§ **Excerpted text**:
With their latest release of ChatGPT Atlas, OpenAI has brought the AI wars to the Mag7's doorstep.
By introducing Jobs, Certifications, Project Mercury, Fundamental Research, Sora, Codex, Agent Mode, Stripe & Shopify Integrations, AgentKit, and now Atlas, OpenAI is vying to become the one stop shop for everyone across business, technical, scientific, economic and consumer use cases.
Many of their offerings now press directly against Microsoft (LinkedIn, GitHub), Google (Search, Gemini, YouTube/Veo, Chrome), Meta (Instagram), and workflow stacks like Zapier/n8n...plus a long tail of private companies.
This week we dive deeper into the effect of OpenAI's dual-track Schumpeterian creative destruction of legacy software companies and its potential to capture a majority of the economic growth drivers in this AI supercycle.
Right after Fidji Simo joined forces with Vijaye Raji last month to become the second most important pairing in OpenAI after Sam Altman & Greg Brockman, we are seeing in real time this Applications team's vision build out at an unprecedented scale.
Before diving into OpenAI becoming the vanguard of this AI technological wave, let's take a look back at the four previous major technological waves that disrupted how the modern economy has shaped up from 1995 to 2025.
The web put economic demand online. With nearly 5.5B people now connected to the internet, the addressable market for any disruptive technology is simply bigger than it has ever been before.
When mobile came around, it made connection portable, thus allowing for instantaneous communication, unlocking a further step change in economic output. Today, 5G itself has nearly 2.5B subscribers worldwide, paving the way for a 6G with rich media & agents.
Then with the public cloud and the advent of today's AWS, GCP, Azure, capex was eliminated from most companies, enabling a new level of applications that was previously too expensive to operate. Public cloud spend is estimated to top $720B by end-2025 and growing, per Gartner.
Until this AI wave, SaaS had already greatly compressed and digitally transformed entire industries, with ads and subscriptions being the major revenue driver for B2B & B2C businesses. Global ad spend topped $1T in 2024 with the number slated to grow at nearly 10%/yr.
With ChatGPT Atlas, OpenAI's web browser with ChatGPT built in, and other products, they have captured today's equivalent of Google's search bar - the home page of the internet.
In doing so, they have gone upstream of search, and compressed the "answer to action" pathway. Where before we used to think, search, compare, and execute manually, ChatGPT essentially predicts what we would like and spits out the outcome in an easy to digest format.
With Instant Checkout, released for Etsy, Shopify, and other e-commerce stores, powered by Stripe, it goes a step further by closing the intent -> content -> purchase loop almost immediately.
On Ads and tailored content, Sora 2 lowers the time/cost to usable videos, further accelerating this flywheel of seeing something to purchasing the item we see.
On talent & business, OpenAI wants to modify traditional roles around AI-native skillsets that people would learn with Certifications, apply for and work using Jobs, feeding into the flywheel of accelerating outcomes for businesses and end users.
All in all, where previous technological waves prioritised usage and visibility to monetise, in the age of AI we are gradually moving to an outcome-based economy where the velocity of outcome generation, context input, and processing power will determine the winners.

§ **Task to complete**: Continue the article on OpenAI's expanding product lineup, starting right after its final sentence about the outcome-based economy.

[Dataset excerpts]
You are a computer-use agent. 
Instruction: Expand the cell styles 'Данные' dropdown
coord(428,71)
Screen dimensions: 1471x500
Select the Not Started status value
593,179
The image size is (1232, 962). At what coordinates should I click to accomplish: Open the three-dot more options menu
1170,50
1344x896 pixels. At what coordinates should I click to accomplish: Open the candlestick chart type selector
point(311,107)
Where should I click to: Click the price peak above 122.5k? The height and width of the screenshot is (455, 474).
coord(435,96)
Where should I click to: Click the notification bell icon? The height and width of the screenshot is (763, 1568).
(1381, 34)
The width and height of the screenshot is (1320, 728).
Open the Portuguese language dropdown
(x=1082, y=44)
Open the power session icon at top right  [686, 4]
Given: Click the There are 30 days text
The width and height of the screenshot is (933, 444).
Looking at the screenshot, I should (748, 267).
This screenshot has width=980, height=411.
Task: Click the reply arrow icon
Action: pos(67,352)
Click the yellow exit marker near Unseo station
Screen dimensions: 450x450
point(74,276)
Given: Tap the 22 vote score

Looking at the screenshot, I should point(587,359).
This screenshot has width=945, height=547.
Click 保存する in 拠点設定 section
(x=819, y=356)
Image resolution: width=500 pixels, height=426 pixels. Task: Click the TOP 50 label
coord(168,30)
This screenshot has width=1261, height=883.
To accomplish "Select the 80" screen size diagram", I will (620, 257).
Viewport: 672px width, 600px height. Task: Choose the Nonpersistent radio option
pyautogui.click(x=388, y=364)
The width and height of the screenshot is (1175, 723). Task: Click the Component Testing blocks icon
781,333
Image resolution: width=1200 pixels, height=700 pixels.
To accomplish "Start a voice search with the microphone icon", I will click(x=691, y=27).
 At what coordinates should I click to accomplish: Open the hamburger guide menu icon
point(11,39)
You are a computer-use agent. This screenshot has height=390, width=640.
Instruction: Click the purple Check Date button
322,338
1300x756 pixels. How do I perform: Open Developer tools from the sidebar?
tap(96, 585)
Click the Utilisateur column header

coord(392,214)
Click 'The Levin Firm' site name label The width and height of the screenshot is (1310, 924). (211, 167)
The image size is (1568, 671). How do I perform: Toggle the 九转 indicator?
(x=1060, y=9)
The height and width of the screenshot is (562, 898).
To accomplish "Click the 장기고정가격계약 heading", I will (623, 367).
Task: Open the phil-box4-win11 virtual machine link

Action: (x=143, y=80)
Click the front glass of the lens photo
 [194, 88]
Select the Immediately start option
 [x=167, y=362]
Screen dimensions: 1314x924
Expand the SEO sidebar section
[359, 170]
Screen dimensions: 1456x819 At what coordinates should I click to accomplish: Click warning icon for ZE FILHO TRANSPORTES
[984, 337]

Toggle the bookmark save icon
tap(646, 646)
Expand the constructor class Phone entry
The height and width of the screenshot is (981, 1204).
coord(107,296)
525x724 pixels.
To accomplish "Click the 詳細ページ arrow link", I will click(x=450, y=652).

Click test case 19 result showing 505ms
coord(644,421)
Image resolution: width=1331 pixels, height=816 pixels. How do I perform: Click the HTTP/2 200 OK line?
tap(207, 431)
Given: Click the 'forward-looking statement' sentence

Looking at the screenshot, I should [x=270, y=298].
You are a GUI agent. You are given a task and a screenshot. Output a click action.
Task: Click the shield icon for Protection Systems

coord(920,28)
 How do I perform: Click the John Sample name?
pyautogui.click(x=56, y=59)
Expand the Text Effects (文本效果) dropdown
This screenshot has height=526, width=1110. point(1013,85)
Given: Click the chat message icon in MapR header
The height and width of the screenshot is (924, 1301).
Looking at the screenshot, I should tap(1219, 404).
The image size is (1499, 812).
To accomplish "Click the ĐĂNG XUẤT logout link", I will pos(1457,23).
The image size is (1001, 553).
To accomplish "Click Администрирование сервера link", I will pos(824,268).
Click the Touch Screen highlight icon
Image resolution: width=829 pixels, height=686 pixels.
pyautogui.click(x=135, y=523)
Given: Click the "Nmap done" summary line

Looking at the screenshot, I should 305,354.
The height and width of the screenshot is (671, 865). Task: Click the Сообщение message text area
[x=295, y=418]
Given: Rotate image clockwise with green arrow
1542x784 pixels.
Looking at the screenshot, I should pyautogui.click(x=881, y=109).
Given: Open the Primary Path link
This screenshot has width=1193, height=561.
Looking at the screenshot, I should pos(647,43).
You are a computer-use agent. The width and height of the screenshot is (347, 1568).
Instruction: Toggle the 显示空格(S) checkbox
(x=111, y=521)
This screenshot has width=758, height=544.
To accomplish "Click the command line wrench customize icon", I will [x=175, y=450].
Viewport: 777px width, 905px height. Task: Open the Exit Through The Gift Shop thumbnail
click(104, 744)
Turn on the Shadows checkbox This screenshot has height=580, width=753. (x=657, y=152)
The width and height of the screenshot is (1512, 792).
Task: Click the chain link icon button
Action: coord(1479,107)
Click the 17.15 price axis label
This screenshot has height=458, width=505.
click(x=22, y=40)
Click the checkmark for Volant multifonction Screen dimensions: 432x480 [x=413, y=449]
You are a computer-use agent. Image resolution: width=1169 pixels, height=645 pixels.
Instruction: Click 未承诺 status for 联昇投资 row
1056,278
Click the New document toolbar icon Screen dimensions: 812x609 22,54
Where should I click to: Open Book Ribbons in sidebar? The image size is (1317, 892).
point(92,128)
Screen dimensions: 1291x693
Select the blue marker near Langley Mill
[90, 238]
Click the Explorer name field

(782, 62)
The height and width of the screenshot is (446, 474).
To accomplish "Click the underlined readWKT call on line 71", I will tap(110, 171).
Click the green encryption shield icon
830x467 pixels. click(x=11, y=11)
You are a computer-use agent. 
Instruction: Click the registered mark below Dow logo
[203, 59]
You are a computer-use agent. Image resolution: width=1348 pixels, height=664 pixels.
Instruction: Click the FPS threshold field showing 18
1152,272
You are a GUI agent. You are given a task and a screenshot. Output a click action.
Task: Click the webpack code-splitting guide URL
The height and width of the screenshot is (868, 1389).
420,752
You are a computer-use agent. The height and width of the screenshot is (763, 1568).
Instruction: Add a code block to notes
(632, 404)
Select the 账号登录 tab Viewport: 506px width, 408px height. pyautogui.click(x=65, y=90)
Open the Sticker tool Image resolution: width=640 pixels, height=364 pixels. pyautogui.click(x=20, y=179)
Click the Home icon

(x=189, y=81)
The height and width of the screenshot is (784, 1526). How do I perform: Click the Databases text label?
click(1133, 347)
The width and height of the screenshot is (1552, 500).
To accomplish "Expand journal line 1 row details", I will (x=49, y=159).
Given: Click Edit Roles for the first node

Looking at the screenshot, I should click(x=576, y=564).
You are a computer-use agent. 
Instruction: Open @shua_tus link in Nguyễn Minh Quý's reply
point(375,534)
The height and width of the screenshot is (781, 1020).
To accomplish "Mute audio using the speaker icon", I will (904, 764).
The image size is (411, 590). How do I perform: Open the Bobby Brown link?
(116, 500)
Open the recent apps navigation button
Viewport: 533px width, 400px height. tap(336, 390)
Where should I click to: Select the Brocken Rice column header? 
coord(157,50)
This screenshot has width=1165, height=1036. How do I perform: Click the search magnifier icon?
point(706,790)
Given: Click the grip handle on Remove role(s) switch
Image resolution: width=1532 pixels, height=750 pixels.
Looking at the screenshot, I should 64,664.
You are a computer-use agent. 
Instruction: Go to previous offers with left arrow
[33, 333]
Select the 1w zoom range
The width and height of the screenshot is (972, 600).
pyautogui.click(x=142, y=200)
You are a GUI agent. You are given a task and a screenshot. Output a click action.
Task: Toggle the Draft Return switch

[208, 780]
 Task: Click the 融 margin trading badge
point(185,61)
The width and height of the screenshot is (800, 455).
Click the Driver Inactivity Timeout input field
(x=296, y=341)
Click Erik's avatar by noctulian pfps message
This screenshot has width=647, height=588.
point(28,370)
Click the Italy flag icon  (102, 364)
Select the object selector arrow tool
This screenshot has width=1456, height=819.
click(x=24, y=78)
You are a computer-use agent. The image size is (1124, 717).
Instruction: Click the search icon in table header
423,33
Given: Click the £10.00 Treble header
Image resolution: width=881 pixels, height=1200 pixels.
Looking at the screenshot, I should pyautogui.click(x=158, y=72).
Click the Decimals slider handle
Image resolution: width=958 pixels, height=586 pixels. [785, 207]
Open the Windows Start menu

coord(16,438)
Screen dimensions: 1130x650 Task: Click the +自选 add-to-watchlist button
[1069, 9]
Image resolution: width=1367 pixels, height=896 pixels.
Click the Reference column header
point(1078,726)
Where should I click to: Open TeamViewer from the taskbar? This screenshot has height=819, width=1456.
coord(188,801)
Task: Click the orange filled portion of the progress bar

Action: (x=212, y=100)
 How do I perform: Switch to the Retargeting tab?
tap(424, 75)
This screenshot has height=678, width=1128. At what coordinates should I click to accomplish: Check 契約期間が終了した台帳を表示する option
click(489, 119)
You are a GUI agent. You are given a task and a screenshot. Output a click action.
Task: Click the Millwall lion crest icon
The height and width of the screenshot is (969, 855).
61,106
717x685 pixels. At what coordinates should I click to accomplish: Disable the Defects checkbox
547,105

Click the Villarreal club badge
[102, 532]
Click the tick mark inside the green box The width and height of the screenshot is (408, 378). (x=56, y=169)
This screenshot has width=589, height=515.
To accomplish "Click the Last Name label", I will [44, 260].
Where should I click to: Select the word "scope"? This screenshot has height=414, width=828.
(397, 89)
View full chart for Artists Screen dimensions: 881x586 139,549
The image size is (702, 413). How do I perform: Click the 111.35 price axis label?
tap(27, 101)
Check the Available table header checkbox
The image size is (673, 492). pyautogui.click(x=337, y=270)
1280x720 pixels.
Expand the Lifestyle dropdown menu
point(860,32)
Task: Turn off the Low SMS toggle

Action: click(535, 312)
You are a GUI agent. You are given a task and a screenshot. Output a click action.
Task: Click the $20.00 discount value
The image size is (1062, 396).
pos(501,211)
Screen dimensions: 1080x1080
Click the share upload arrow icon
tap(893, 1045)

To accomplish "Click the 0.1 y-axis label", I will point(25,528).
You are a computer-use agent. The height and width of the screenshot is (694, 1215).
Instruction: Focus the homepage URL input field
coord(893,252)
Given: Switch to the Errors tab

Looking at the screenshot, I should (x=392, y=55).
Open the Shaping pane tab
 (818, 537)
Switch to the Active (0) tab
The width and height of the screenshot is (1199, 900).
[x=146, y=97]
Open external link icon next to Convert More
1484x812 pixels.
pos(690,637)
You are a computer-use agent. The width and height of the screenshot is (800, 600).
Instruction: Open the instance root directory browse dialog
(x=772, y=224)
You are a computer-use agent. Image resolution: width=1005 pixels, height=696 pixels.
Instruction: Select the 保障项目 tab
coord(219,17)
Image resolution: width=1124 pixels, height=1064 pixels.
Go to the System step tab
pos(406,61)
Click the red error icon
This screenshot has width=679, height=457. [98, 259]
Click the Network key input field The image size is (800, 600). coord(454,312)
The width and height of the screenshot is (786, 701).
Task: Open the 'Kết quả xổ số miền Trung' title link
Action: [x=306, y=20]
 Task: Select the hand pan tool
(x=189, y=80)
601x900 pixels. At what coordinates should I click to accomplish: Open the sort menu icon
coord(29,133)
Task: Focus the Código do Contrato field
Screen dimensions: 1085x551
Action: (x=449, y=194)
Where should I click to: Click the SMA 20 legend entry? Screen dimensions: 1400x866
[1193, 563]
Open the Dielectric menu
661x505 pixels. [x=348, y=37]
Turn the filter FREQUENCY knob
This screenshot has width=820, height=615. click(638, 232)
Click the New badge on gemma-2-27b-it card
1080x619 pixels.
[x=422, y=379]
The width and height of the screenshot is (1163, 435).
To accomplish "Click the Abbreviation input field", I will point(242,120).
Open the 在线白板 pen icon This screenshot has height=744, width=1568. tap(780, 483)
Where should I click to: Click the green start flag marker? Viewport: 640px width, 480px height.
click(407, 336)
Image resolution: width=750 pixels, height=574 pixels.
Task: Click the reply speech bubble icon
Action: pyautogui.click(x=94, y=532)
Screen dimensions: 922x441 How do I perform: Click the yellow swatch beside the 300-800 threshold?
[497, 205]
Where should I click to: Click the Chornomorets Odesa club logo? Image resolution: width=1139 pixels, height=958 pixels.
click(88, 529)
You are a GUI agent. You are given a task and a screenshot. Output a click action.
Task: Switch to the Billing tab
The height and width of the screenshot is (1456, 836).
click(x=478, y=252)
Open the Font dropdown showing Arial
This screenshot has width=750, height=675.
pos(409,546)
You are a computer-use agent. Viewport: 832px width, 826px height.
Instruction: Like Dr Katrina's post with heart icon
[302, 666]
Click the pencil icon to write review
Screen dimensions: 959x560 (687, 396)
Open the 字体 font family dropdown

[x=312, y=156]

§ **Written answer**:
Anthropic's Economic Index showed that usage currently is concentrated in specific geographies and industries, where context and outcomes have been the easiest to model, in addition to their proximity to established tech hubs.
OpenAI's GDPval evaluated real work being done across 9 sectors and 44 occupations and argues that in some specific cases, like in Government, Retail, and Wholesale, GPT5 is rapidly approaching parity in terms of outcomes generated.
(source: OpenAI GDPval study, arxiv)
Like in previous technological cycles, the adoption of AI is fast, uneven, and clustered around what is most legible to large language models and where there exists a large amount of explicit, repeatable information that can be learned by these systems.
This uneven adoption underlines the dichotomy that exists between the hyperscalers and the AI Infrastructure players that Coatue recently mentioned in their Public Markets Update: where AI Infra stocks have soared 146% since ChatGPT's launch, 95% of orgs haven't reported any return on their AI investments yet.
Nevertheless, the bull case says that $150B in AI revenues is growing rapidly, fuelled by the hyperscalers' operating cashflow rather than speculative leverage - even though these companies have bet the house on AI bringing better margins long-term.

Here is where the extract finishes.